--- What to work on ---
Nothing but the lines from the one containing "Screen dimensions: 944x1335" through the last line of the entries should appear in the output, each verbatim.

--- Task input ---
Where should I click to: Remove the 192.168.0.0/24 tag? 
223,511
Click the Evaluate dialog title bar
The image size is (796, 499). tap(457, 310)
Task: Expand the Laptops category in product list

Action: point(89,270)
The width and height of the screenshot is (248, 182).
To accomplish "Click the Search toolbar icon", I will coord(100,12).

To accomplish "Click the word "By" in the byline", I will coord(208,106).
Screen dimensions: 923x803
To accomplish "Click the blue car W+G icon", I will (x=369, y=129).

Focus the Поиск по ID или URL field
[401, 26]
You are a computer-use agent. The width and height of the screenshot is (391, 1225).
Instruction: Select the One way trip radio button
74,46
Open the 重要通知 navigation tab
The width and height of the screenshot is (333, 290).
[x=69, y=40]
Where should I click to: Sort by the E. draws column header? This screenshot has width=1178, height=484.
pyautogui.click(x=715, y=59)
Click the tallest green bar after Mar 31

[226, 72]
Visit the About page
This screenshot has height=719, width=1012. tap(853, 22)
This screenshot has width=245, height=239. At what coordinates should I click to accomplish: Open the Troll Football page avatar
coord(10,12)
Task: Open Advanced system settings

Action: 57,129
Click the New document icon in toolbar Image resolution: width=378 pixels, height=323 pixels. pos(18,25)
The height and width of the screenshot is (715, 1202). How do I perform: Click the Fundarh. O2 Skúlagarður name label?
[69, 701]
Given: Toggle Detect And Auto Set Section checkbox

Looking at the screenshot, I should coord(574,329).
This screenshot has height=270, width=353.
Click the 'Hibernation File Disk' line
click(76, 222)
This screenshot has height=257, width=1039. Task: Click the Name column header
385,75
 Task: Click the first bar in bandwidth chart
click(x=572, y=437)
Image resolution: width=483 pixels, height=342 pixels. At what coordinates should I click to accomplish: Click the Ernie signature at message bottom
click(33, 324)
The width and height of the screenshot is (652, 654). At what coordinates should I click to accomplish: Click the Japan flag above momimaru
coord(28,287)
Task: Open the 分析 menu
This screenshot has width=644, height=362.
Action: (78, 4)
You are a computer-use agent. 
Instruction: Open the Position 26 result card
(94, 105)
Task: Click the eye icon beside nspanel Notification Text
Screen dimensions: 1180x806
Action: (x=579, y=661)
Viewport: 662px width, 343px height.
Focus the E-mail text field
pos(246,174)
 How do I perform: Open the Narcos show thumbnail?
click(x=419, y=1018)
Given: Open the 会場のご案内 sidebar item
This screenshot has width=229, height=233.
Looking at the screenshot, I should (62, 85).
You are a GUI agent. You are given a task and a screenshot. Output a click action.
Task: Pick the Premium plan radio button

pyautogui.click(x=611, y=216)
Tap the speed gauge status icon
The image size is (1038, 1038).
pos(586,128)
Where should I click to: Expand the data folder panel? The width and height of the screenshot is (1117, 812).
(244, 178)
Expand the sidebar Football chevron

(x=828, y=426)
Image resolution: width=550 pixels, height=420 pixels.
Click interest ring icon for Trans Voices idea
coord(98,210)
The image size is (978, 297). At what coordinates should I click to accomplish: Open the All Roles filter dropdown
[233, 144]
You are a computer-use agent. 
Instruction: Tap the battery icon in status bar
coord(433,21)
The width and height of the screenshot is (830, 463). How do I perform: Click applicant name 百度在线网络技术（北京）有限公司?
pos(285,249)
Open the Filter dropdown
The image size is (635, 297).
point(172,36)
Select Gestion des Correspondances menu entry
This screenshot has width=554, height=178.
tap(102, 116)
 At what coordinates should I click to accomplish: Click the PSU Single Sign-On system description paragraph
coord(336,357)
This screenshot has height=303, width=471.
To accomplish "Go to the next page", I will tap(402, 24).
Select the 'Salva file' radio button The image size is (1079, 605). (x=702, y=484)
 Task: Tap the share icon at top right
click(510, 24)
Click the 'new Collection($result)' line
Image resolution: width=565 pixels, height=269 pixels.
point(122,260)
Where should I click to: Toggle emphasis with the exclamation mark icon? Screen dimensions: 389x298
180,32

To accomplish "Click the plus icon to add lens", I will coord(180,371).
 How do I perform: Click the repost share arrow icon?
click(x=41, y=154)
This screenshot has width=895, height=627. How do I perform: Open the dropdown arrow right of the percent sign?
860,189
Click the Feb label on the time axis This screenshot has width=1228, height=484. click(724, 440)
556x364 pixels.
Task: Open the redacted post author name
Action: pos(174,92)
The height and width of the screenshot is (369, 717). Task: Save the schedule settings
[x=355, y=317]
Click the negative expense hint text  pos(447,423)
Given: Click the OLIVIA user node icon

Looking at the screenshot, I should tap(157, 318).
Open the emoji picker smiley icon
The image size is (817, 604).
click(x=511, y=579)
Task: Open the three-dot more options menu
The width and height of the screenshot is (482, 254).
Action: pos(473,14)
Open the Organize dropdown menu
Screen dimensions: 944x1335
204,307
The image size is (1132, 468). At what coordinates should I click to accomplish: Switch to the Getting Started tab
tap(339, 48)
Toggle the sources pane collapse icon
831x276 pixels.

--- Task result ---
Screen dimensions: 944x1335
204,307
The image size is (1132, 468). At what coordinates should I click to accomplish: Switch to the Getting Started tab
tap(339, 48)
Toggle the sources pane collapse icon
831x276 pixels.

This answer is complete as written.